Ketentuan Tugas:
a – Tuliskan persis bagian kutipan dokumen di bawah dari "Hampir 48.400 warga" sampai "sejak Oktober 2023.".
b – Jawablah tiga pertanyaan singkat ini berdasarkan kutipan dokumen di bawah.
(i) Dengan pesan apa Trump mengakhiri pernyataannya?
(ii) Berapa banyak warga Palestina yang terluka sejak Oktober 2023?
(iii) Kapan perjanjian gencatan senjata mulai berlaku?

Kutipan Dokumen:
-*-*-

Trump selanjutnya mengancam rakyat Gaza, dengan mengaitkan masa depan mereka dengan nasib para sandera.

"Masa Depan yang indah menanti, tetapi tidak akan terjadi jika kalian menahan sandera. Jika kalian melakukannya, kalian mati! Buatlah keputusan yang Cerdas."

Dia mengakhiri pernyataannya dengan pesan yang tegas: "Bebaskan sandera sekarang, atau akan ada neraka yang harus dibayar nanti!"

Hampir 48.400 warga Palestina telah gugur, sebagian besar wanita dan anak-anak, dan lebih dari 111 ribu lainnya terluka dalam perang brutal Israel sejak Oktober 2023.
Serangan gencar, yang membuat daerah kantong itu hancur, dihentikan berdasarkan perjanjian gencatan senjata yang berlaku pada 19 Januari.

-*-*-

Informasi yang Diberikan:
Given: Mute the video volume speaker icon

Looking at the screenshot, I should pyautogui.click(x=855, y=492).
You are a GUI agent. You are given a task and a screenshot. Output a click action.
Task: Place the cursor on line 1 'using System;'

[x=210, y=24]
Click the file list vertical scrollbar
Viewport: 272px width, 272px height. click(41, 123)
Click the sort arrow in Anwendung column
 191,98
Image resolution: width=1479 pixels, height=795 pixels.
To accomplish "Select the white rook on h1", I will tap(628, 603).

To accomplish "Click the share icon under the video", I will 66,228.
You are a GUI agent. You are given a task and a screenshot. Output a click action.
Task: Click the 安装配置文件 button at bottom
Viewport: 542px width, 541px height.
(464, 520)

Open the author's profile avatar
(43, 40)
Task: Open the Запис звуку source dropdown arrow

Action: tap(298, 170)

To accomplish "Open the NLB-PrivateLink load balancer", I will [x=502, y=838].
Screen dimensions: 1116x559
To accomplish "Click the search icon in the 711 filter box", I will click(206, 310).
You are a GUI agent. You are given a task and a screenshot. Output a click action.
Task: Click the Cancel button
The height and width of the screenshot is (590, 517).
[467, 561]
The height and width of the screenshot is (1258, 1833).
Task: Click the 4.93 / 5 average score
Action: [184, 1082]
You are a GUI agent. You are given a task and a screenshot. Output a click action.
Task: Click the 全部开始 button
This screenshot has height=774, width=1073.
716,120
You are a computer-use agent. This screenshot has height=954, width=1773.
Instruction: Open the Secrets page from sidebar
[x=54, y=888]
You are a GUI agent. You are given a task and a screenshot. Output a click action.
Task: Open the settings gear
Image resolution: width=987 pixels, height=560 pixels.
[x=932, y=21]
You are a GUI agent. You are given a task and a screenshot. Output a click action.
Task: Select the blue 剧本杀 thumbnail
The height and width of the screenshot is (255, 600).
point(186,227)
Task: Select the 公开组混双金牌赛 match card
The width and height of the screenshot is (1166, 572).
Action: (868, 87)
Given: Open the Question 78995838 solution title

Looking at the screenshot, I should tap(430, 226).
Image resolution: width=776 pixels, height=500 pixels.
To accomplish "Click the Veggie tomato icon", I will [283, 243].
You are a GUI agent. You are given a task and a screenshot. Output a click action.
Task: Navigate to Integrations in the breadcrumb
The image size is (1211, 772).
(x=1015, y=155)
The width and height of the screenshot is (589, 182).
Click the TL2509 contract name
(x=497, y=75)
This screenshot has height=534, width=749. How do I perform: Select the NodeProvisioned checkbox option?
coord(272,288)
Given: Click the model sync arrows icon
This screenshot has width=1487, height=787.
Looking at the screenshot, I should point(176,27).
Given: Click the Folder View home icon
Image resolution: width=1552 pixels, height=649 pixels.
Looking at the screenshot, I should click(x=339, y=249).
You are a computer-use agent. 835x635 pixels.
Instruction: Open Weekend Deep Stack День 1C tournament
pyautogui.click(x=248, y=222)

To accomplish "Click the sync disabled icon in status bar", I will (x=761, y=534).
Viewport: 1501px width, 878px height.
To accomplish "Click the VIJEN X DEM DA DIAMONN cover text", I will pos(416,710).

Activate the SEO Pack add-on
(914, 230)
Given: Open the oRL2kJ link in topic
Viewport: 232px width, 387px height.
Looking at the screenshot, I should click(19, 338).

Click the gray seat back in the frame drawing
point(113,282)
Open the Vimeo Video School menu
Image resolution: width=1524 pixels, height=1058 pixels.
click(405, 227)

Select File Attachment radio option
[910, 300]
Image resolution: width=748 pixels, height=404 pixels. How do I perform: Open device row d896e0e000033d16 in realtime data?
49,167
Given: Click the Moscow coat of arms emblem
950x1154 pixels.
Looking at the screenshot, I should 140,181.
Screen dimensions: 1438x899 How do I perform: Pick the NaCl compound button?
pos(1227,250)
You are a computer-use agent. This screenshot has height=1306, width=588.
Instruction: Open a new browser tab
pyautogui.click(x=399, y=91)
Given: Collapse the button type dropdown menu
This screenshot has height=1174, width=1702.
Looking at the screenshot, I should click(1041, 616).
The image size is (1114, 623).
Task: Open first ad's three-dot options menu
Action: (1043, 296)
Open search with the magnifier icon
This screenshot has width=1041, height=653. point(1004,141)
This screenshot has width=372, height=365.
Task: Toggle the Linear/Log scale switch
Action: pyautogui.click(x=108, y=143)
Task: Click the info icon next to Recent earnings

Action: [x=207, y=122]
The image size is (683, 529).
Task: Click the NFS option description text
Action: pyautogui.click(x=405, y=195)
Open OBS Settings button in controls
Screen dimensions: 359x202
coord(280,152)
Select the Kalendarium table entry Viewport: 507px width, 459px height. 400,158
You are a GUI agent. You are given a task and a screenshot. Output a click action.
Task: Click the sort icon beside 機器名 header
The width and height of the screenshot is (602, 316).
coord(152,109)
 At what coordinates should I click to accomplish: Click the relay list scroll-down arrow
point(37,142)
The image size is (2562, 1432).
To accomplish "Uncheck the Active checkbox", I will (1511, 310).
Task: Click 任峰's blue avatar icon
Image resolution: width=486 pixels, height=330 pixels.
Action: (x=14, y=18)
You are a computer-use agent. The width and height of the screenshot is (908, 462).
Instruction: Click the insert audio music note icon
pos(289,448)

-*-*-

Jawaban yang Diharapkan:
a –
Hampir 48.400 warga Palestina telah gugur, sebagian besar wanita dan anak-anak, dan lebih dari 111 ribu lainnya terluka dalam perang brutal Israel sejak Oktober 2023.

b –
(i) "Bebaskan sandera sekarang, atau akan ada neraka yang harus dibayar nanti!"
(ii) Lebih dari 111 ribu orang.
(iii) Pada 19 Januari.